We liked Woolworth's. I'd gone there with Mary sometimes. I have to explain that with our counterculture values, we hated large soulless corporations and the money-grubbing they stood for. So liking Woolworth's is worth remarking upon. But the store was full of useful stuff, and at good prices. You felt like you were getting a fair deal there. If the oppressed peoples had run their own stores, they'd be pretty much like Woolworth's.
Anyone who patronized our local Woolworth emporium at 109th and Broadway will remember one peculiarity of the building. The back left quarter of the store sloped downhill to the corner. If you didn't see it, your inner ear would alert you that something was off balance as you walked back there. The store shelves sloped down with it, but the ceiling was level. It was inexplicable why the floor tilted. The building rested on solid Manhattan bedrock. It had to have been built that way originally. When Woolworth's went out of business the building was renovated to death and some spoilsport changed the floor to the ordinary level style that you can find anywhere.
I went in and started looking around. Down in the back— literally down in the back— I watched the parakeets in the pets section.
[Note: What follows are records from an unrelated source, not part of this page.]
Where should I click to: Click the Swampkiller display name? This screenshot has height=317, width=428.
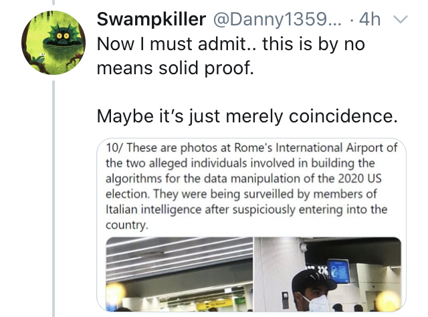tap(151, 19)
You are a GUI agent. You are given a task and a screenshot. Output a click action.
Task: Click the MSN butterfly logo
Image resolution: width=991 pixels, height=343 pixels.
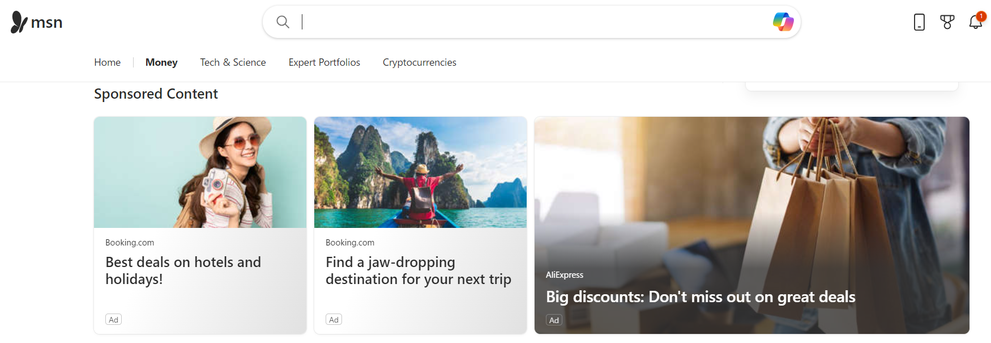(x=19, y=22)
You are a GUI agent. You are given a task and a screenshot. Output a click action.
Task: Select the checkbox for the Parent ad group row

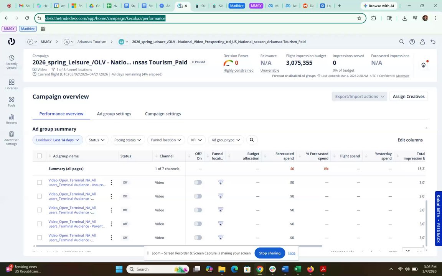40,224

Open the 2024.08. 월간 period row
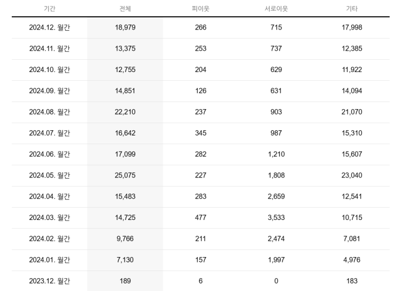coord(49,112)
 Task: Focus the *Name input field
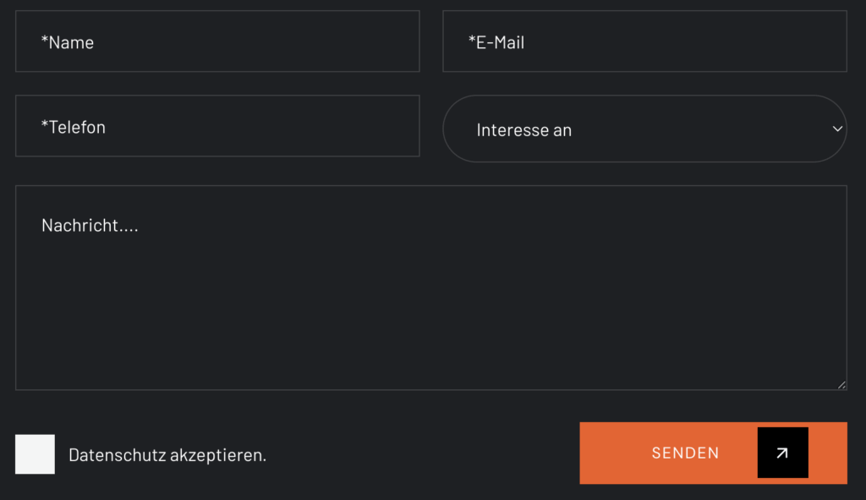pos(217,41)
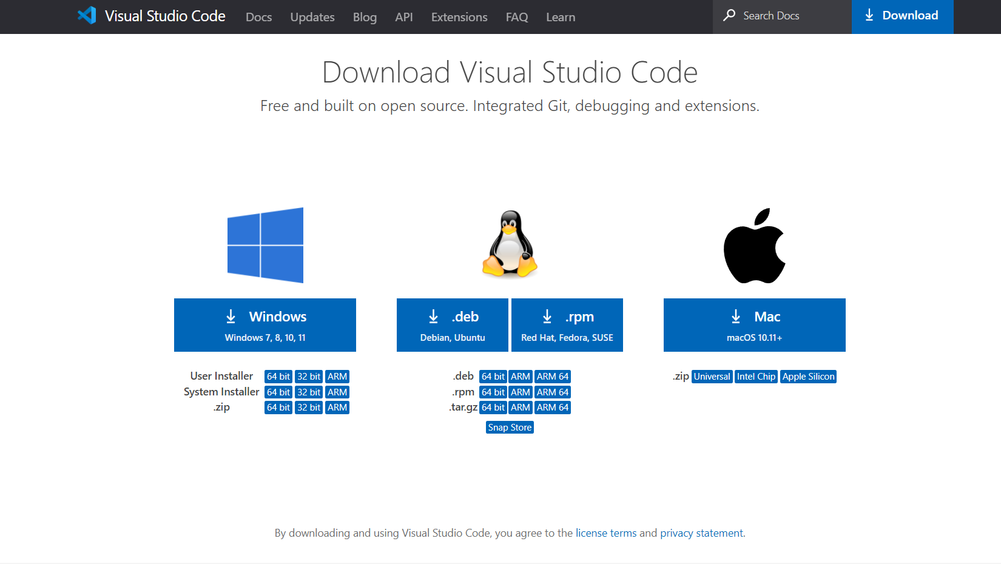Go to the Extensions page
The width and height of the screenshot is (1001, 564).
click(459, 17)
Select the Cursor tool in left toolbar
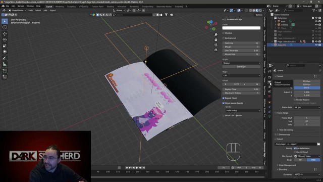This screenshot has width=323, height=182. [x=5, y=27]
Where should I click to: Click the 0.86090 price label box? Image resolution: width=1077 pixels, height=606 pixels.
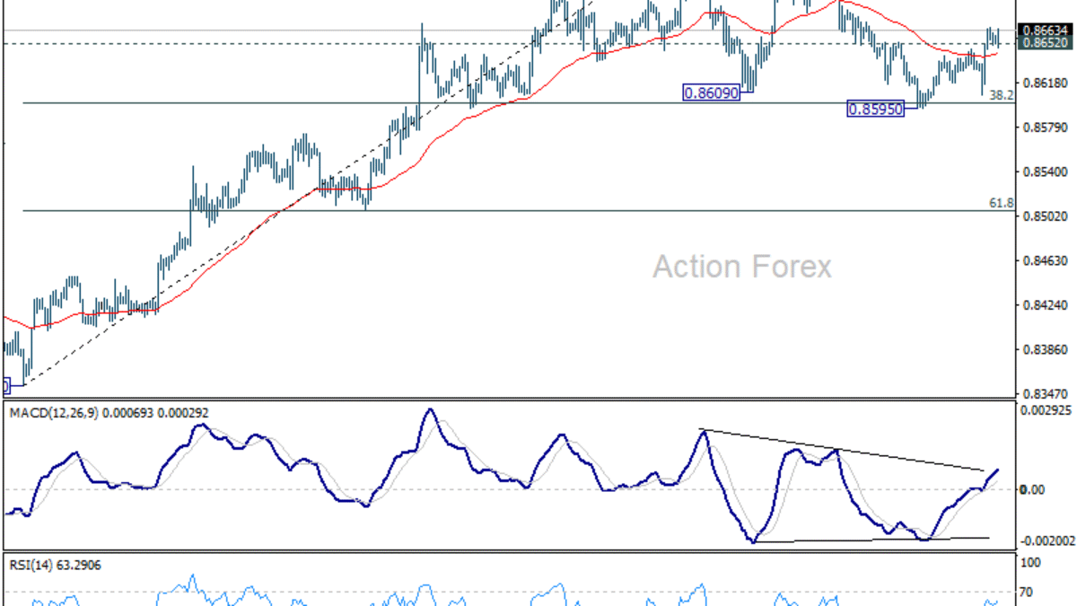(x=712, y=92)
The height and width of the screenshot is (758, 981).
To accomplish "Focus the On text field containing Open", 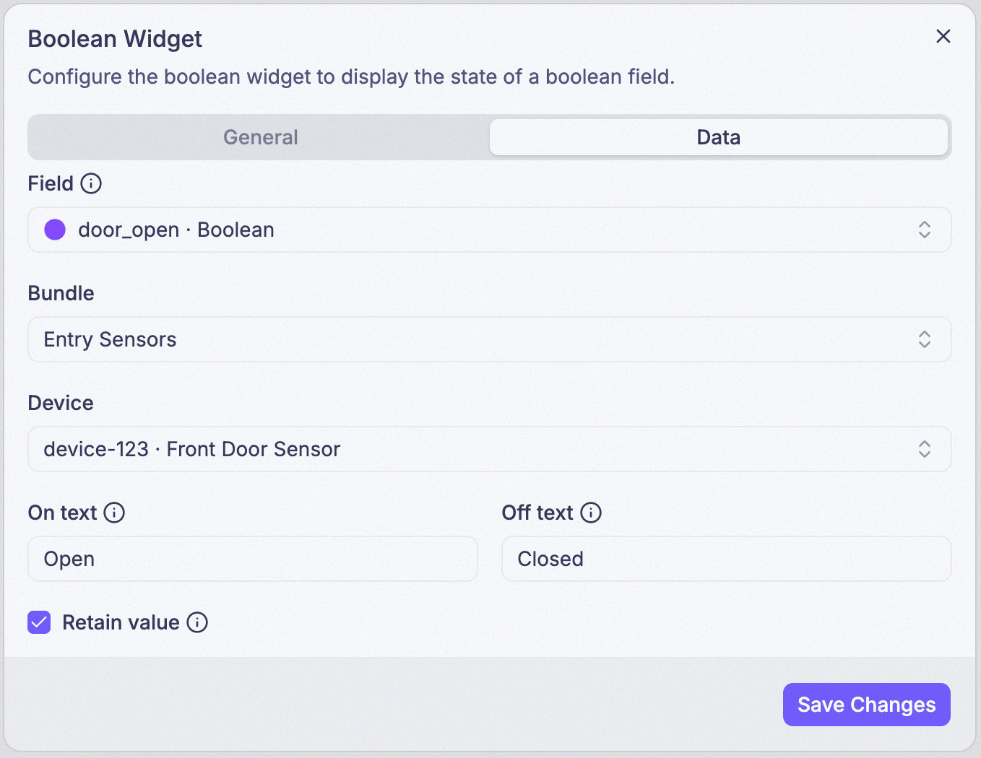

Then I remembered I'd been wanting to get a new cup, so I looked at what they had and selected one. I looked at some of the home furnishings but I decided not to add anything to my temporary quarters. Next aisle: did I need socks? I guess not. Then there were those pesky scissors. I saw they had the blunt ones for little kids, and maybe I would get a pair of those and say that that was all I could find. But that would be a lie. I took a normal pair. I paid for the cup and scissors up front.
I decided to walk back in the shade of the trees on Riverside Drive. I paused to watch the little kids playing in the tot lots, their parents watching them. I'm sure I did not think that on some day that lay ahead one of those dads would be me and one of those kids would be mine. In fact I am sure I imagined myself for a few minutes as one of the kids on the swings and climbing bars, not one of the old people. But you can't go back.
I walked up the edge of the park to 116th, looking at the trees and feeling the summer air. You don't want to go too fast when it's warm out. Then it was up the hill and through the campus grounds, with the college kids lying in the grass or tossing disks, and lastly around to 114th St.
I walked in to the dark empty apartment, left the scissors on the kitchen table, and went into my room to read a book.
Dave and David didn't try to get me to do anything else. There was an odd moment late in the summer when they told me I would have to move because Mary was coming back. As if this had not always been the plan. It was fine with me though. I had a dorm room lined up.